| Materyali inceleyin |
a – Kur'an'ın meydan okumasını anlatan metni iki cümleyle özetleyin.
b – Kur'an'ın meydan okumasını anlatan metinde, Bakara suresinden aktarılan ayet kaçıncı ayet olarak gösteriliyor?
c – Kur'an'ın meydan okumasını anlatan metni kaldığı yerden sürdürün.

| Sayfa metni |

Bunca akli-mantıki-aktüel delillerden sonra isterseniz biraz da Kur’an’ın kendisine, naklî delillere kulak verelim.

(1) Allah Teala insanlara ve cinlere, bu Kur’an’ın bir mislini getirmeleri için meydan okumuş, ancak onlar bundan aciz kalmışlardır. Sonra onlara on sure getirmelerini istemiş, ancak onlar yine bundan aciz kalmışlardır. Sonra Allah Azze ve Celle Kur’an’dan en küçük surenin bir benzerini getirmeleri için meydan okumuş ancak onlar buna da güç yetirememişlerdir. Allah Teala’nın meydan okuduğu bu insanlar, dillerini en iyi şekilde kullanan kimselerdi ki, Kur’an onların dilinde inmişti. Bununla beraber onlar tam olarak acizliklerini ilan ettiler. Hz. Allah’ın bu meydan okuyuşu tarihte yerini almış, insanlardan hiç kimse bunlardan birini getirmeye güç yetirememiştir. Bu meydan okumaya dair Kur’an’da birçok deliller vardır. Bunlardan bazıları şöyledir: Cenab-ı Hak buyurdu ki:

“(Ey Muhammed!) De ki: "İnsanlar ve cinler, bu Kur’an’ın bir benzerini getirmek üzere bir araya gelseler, birbirlerine de yardım etseler, onun bir benzerini yine getiremezler”. [İsrâ suresi, 88]

Yoksa Kur’an’ı ‘Peygamber uydurdu’ mu diyorlar? Onlara de ki: ‘O halde, eğer iddianızda samimi iseniz, uydurma olarak, siz de onun (sûreleri) gibi on sûre getirin ve gücünüzün yettiği Allah'tan başka kimseleri de yardıma çağırın”. [Hûd suresi, 13]

Eğer kulumuz Muhammed’e indirdiğimiz Kur’an’dan şüphe içindeyseniz, haydi onun (sûrelerinden birisi) gibi bir sûre getirin, bunun için Allah'tan başka şâhidlerinizi de (yardıma) çağırın; eğer sözünüzde doğru kimseler iseniz”. [Bakara suresi, 23]

(2) İnsanlar, ilimde anlayışta hangi dereceye ulaşırlarsa ulaşsınlar, muhakkak onlarda hata, yanılma ve noksanlık meydana gelir. Şayet Kur’an, Allah’ın Kelâmı olmasaydı onda birçok ihtilaf ve noksanlık olurdu. Allah Teala’nın;

Onlar Kur’an’ı hiç düşünmüyorlar mı? Eğer o, Allah'tan başka birisinden gelmiş olsaydı, onun içinde pek çok çelişki bulurlardı[Nisa suresi, 82] buyurduğu gibi.

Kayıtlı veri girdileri
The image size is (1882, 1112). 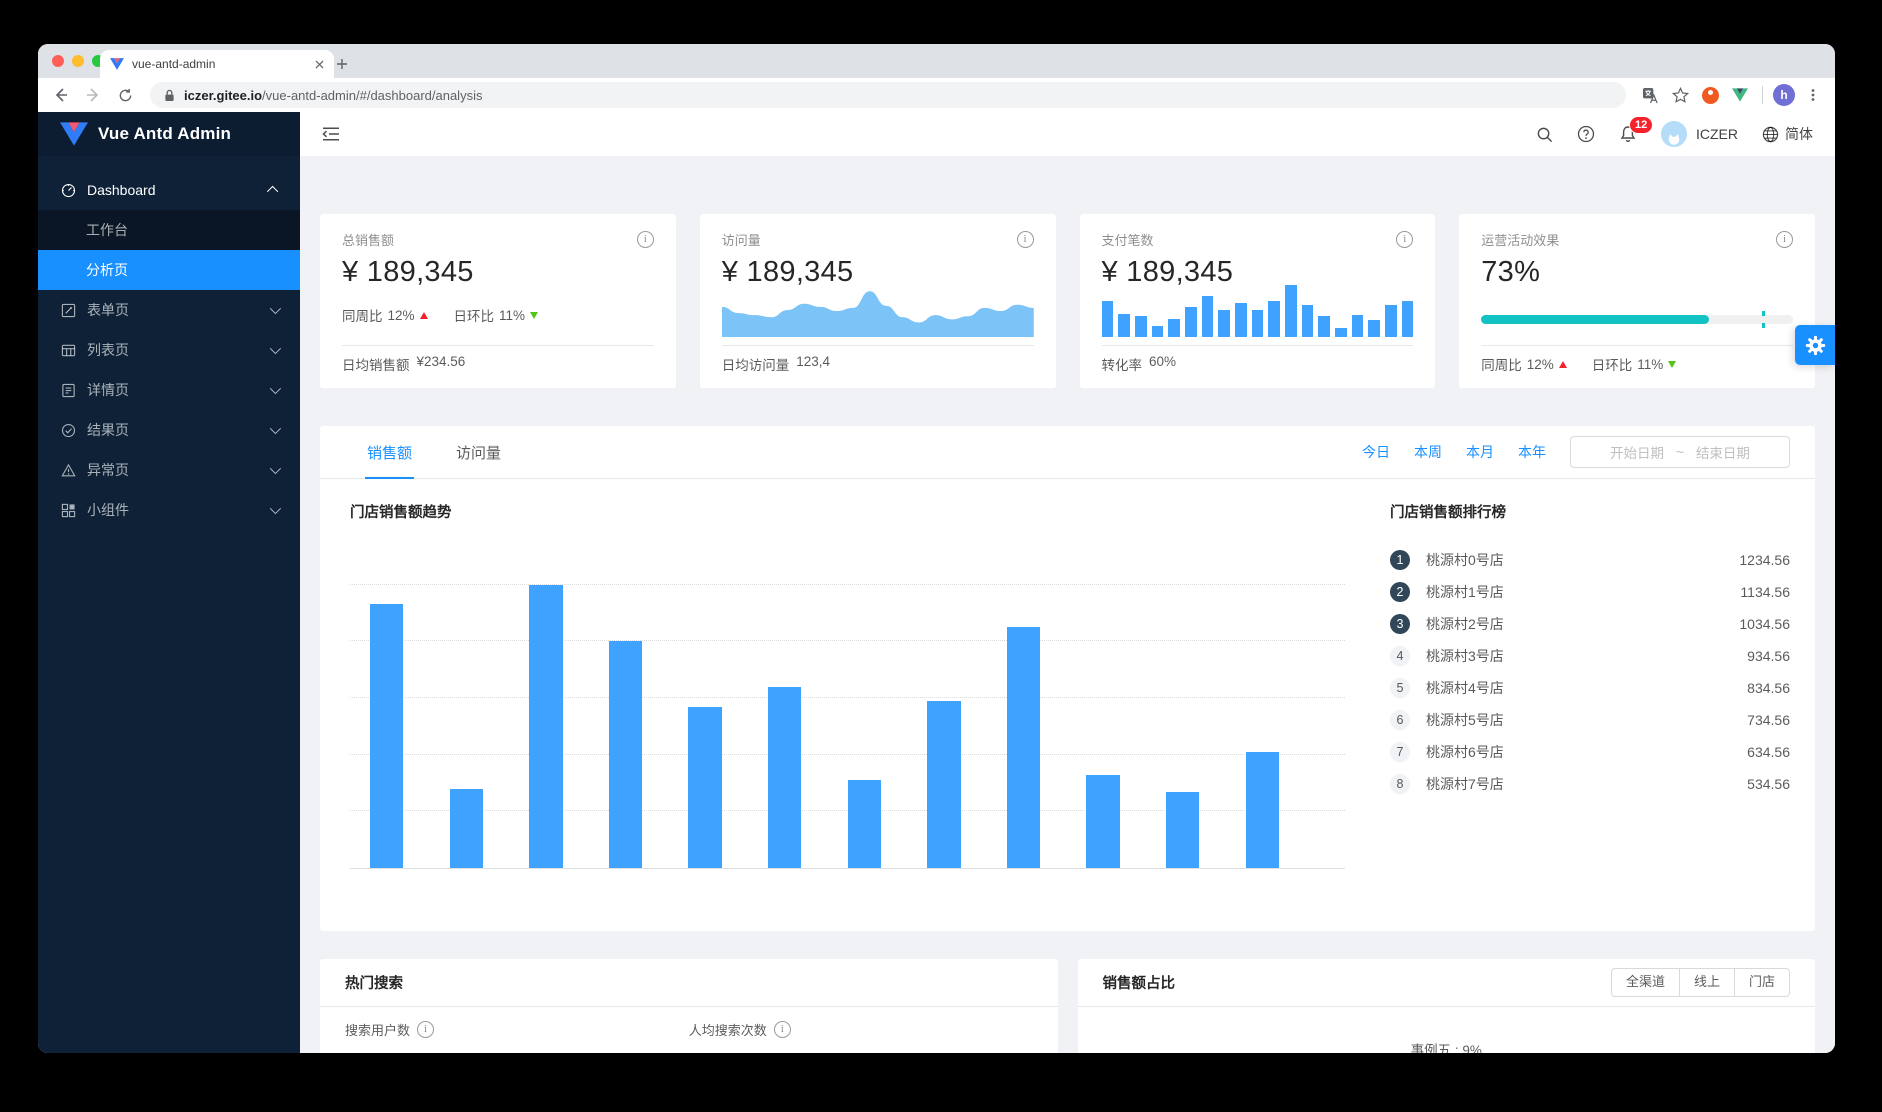 I want to click on tab-close-icon, so click(x=320, y=64).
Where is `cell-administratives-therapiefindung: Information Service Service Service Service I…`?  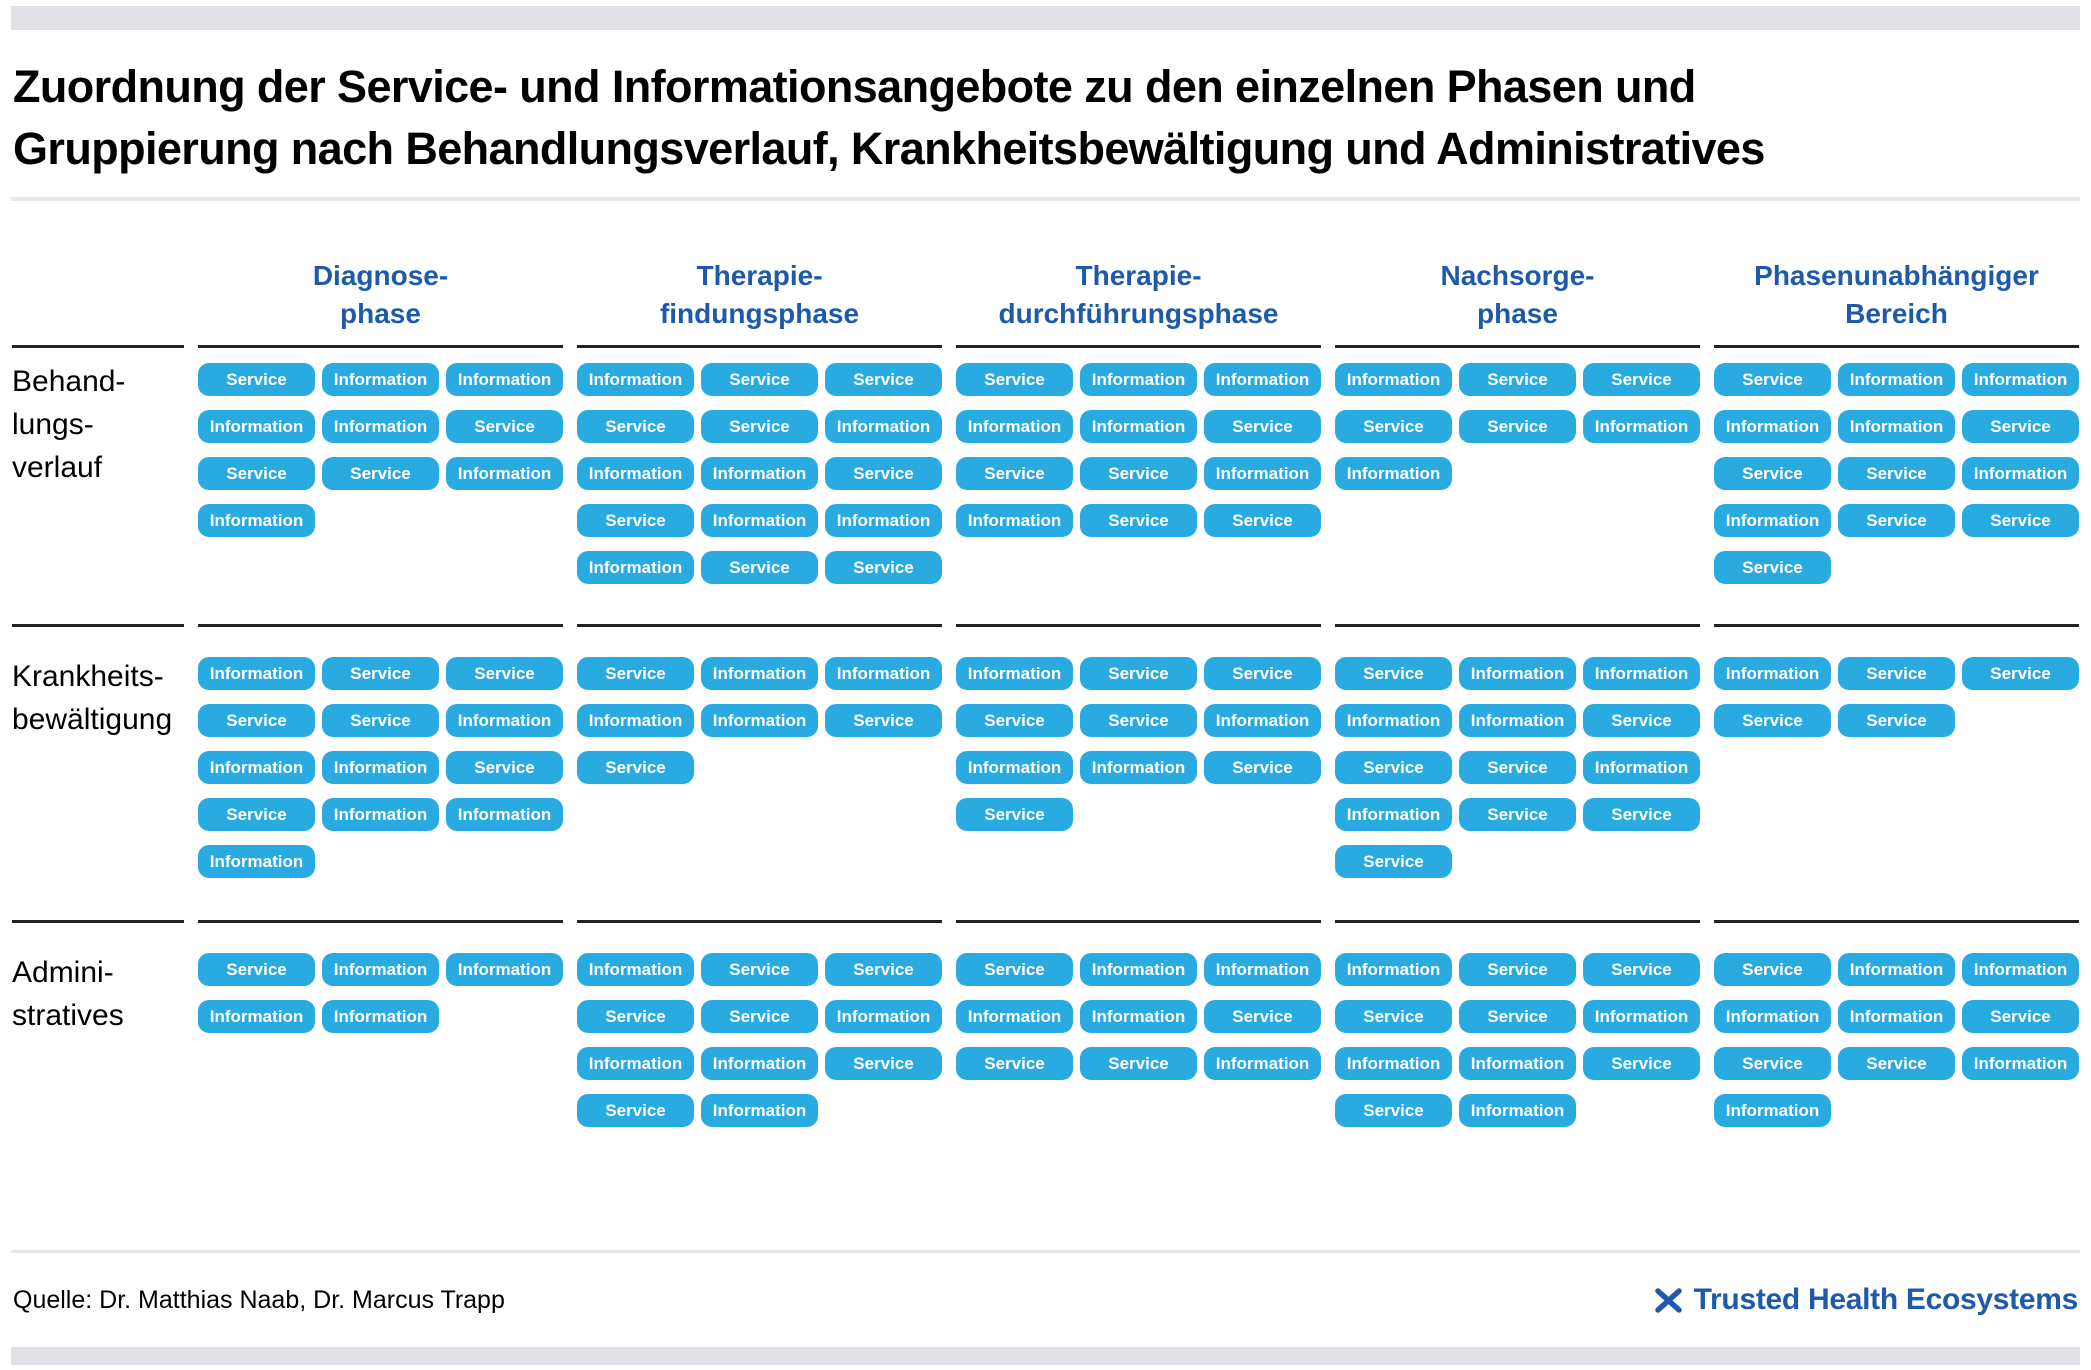
cell-administratives-therapiefindung: Information Service Service Service Service I… is located at coordinates (760, 1085).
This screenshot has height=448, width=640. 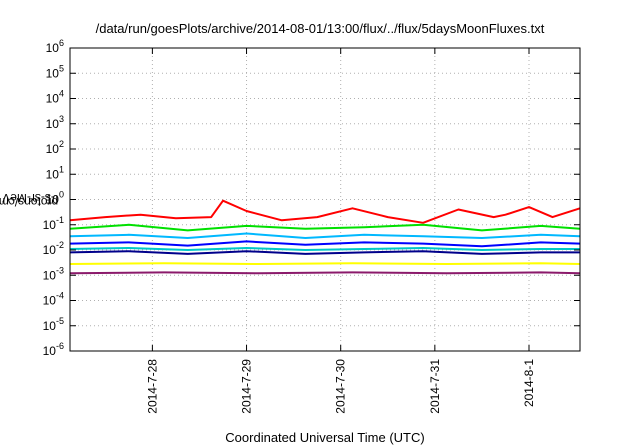 I want to click on y-tick-label: 10⁻³, so click(x=54, y=274).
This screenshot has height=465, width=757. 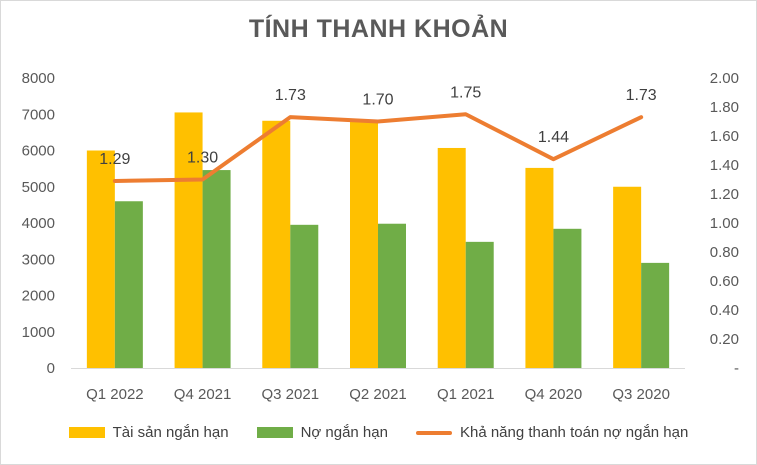 I want to click on y-tick-label: 1000, so click(x=38, y=332).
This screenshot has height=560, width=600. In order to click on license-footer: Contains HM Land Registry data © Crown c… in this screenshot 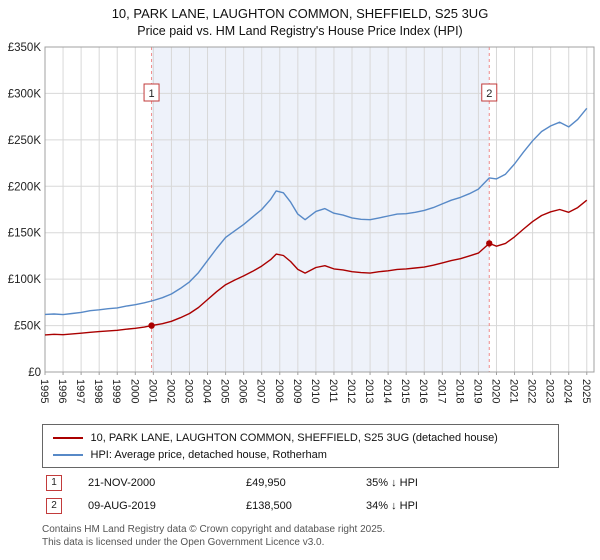, I will do `click(321, 536)`.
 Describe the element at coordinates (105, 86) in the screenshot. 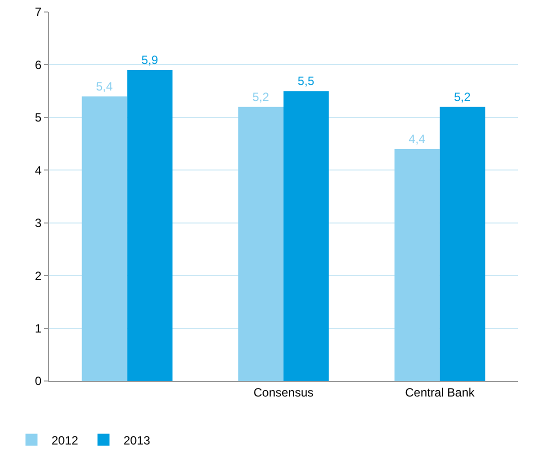

I see `data-label: 5,4` at that location.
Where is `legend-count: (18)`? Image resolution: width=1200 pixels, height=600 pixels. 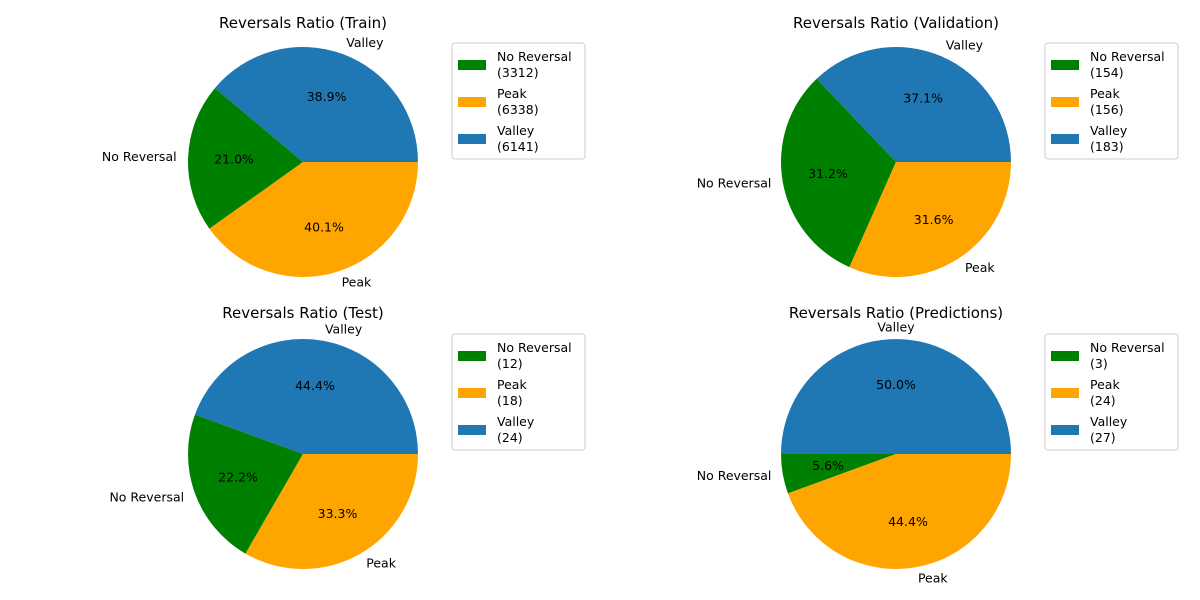
legend-count: (18) is located at coordinates (510, 400).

| Görevlerin cevapları |
a – Metne göre Allah, insanlara ve cinlere önce Kur'an'ın bir benzerini, sonra on sure, en sonunda da en küçük surenin bir benzerini getirmeleri için meydan okumuştur; onlar ise her seferinde aciz kalmıştır. Ayrıca insanlarda mutlaka hata ve noksanlık bulunduğu, Kur'an Allah'ın Kelâmı olmasaydı onda birçok ihtilaf ve noksanlık olacağı belirtilir.

b – 23. ayet.

c –
Lakin o, her türlü noksanlıktan, hatadan ve zıtlıktan uzaktır. Bununla beraber hepsi hikmet, rahmet ve adalettir. Her kim Kur’an’da birbirine zıt hükümler olduğunu zannederse, bu onun hasta olan aklından ve hatalı anlayışından kaynaklanmıştır. Şayet ilim ehline dönerse, ona doğru olanı beyan eder ve ondaki problemi ortadan kaldırırlar. Nitekim bu durum Kur’an’da şöyle açıklanmıştır:  

Kitap kendilerine geldiği zaman, o yorumcular onu inkâr etmişlerdir. Oysa o, eşsiz bir kitaptır. Ona ne önünden ve ne de ardından hiçbir bâtıl girmez. O, hikmet sahibi ve hamde lâyık olan Allah tarafından indirilmiştir”. [Fussılet suresi, 41-42]

(3) Mevlâ-yi zû’l-Celâl yüce Kur’an’ın korunmasını kefaleti altına almış ve,

Kur’an'ı biz, evet biz indirdik; onu muhafaza edecek olan da elbette biziz”. [Hıcr suresi, 9] buyurmuştur.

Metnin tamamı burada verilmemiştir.